May 14, 2016

Poetry I Love

I've shared some of my own poetry recently, but I also wanted to share other poets' work, as well. 

First, up, some Neruda. The following poem is actually one I used to inspire a poem I wrote for class. (And it's a poem that Taylor Swift knows too.)

"Tonight I Could Write the Saddest Lines" by Pablo Neruda

Tonight I can write the saddest lines.

Write, for example,'The night is shattered
and the blue stars shiver in the distance.'

The night wind revolves in the sky and sings.

Tonight I can write the saddest lines.
I loved her, and sometimes she loved me too.

Through nights like this one I held her in my arms
I kissed her again and again under the endless sky.

She loved me sometimes, and I loved her too.
How could one not have loved her great still eyes.

Tonight I can write the saddest lines.
To think that I do not have her. To feel that I have lost her.

To hear the immense night, still more immense without her.
And the verse falls to the soul like dew to the pasture.

What does it matter that my love could not keep her.
The night is shattered and she is not with me.

This is all. In the distance someone is singing. In the distance.
My soul is not satisfied that it has lost her.

My sight searches for her as though to go to her.
My heart looks for her, and she is not with me.

The same night whitening the same trees.
We, of that time, are no longer the same.

I no longer love her, that's certain, but how I loved her.
My voice tried to find the wind to touch her hearing.

Another's. She will be another's. Like my kisses before.
Her voice.
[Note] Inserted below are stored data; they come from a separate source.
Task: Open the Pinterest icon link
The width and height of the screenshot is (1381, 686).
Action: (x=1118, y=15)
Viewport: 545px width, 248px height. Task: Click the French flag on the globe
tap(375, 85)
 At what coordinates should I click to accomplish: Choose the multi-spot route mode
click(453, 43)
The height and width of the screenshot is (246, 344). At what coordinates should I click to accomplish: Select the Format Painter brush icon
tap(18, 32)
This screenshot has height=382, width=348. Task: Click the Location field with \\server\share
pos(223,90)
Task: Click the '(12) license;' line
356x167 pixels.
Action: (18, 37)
Her bright body. Her infinite eyes.

I no longer love her, that's certain, but maybe I love her. 
Love is so short, forgetting is so long.

Because through nights like this one I held her in my arms
my soul is not satisfied that it has lost her.

Though this be the last pain that she makes me suffer
and these the last verses that I write for her. 
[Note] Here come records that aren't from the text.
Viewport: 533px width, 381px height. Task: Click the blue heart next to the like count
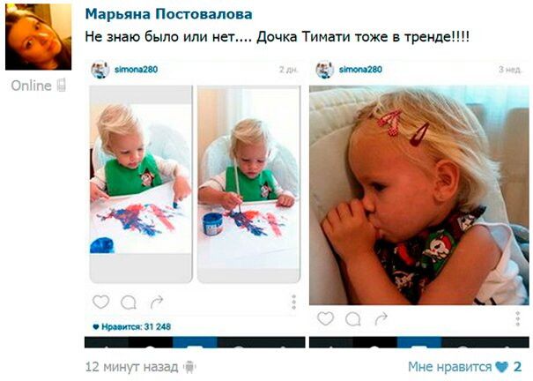pos(502,367)
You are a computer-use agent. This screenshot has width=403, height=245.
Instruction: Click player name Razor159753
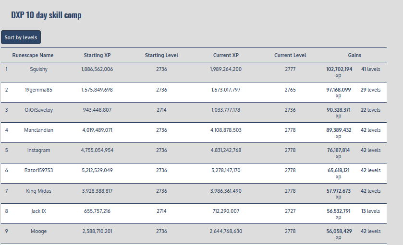(x=38, y=170)

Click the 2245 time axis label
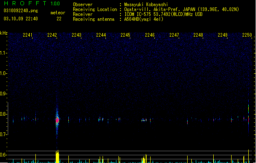pos(125,35)
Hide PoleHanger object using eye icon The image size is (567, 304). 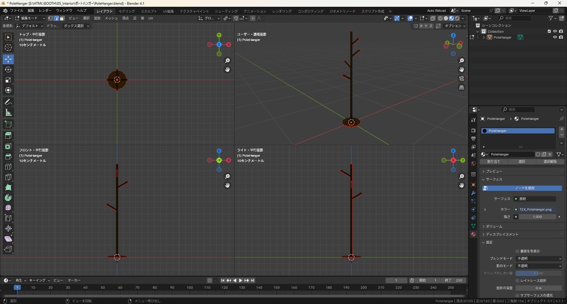point(555,38)
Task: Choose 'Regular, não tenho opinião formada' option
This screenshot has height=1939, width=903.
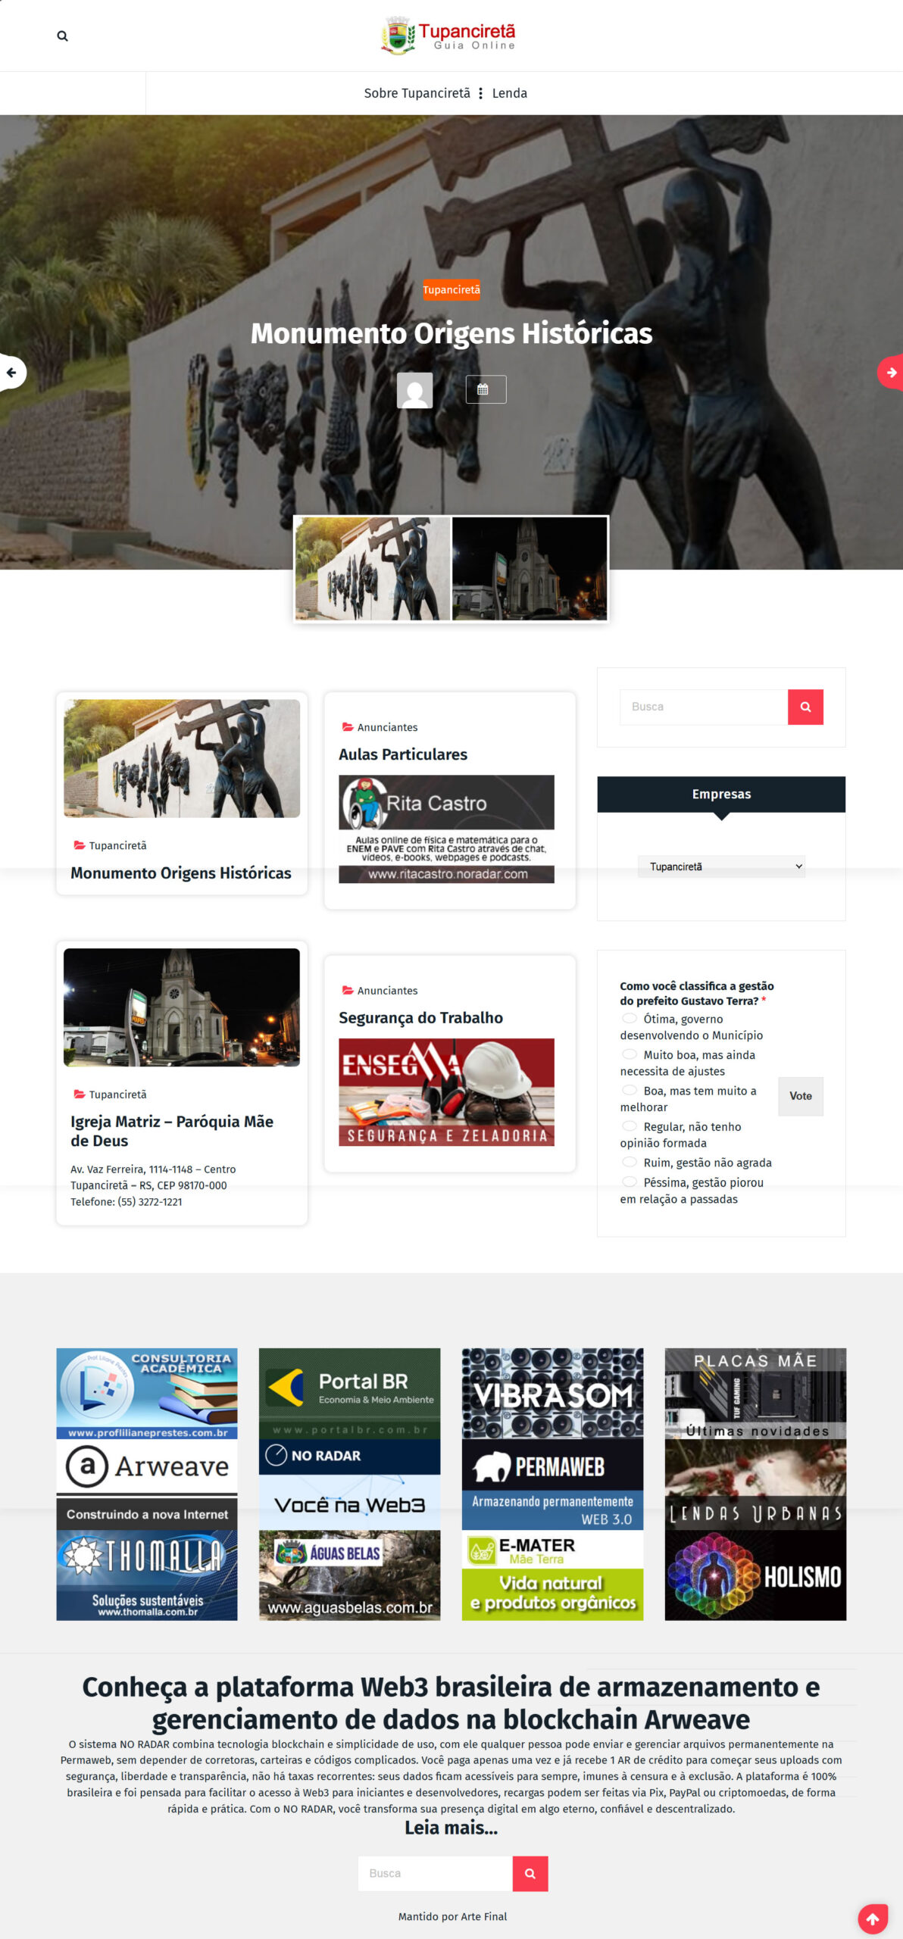Action: coord(629,1126)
I think I first heard of the next poem in class, but I'm not certain.

"One Art" by Elizabeth Bishop

The art of losing isn’t hard to master;
so many things seem filled with the intent
to be lost that their loss is no disaster.

Lose something every day. Accept the fluster
of lost door keys, the hour badly spent.
The art of losing isn’t hard to master.

Then practice losing farther, losing faster:
places, and names, and where it was you meant
to travel. None of these will bring disaster.

I lost my mother’s watch. And look! my last, or
next-to-last, of three loved houses went.
The art of losing isn’t hard to master.

I lost two cities, lovely ones. And, vaster,
some realms I owned, two rivers, a continent.
I miss them, but it wasn’t a disaster.

—Even losing you (the joking voice, a gesture
I love) I shan’t have lied. It’s evident
the art of losing’s not too hard to master
though it may look like (Write it!) like disaster.

I've mentioned this poem before, and it's kind of a classic for writers to like, but I can't help it.

"Do not go gentle into that good night" by Dylan Thomas

Do not go gentle into that good night,
Old age should burn and rave at close of day;
Rage, rage against the dying of the light.

Though wise men at their end know dark is right,
Because their words had forked no lightning they
Do not go gentle into that good night.

Good men, the last wave by, crying how bright
Their frail deeds might have danced in a green bay,
Rage, rage against the dying of the light.

Wild men who caught and sang the sun in flight,
And learn, too late, they grieved it on its way,
Do not go gentle into that good night.

Grave men, near death, who see with blinding sight
Blind eyes could blaze like meteors and be gay,
Rage, rage against the dying of the light.

And you, my father, there on the sad height,
Curse, bless, me now with your fierce tears, I pray.
Do not go gentle into that good night.
Rage, rage against the dying of the light.

And this last one is one I've seen on Tumblr a couple times.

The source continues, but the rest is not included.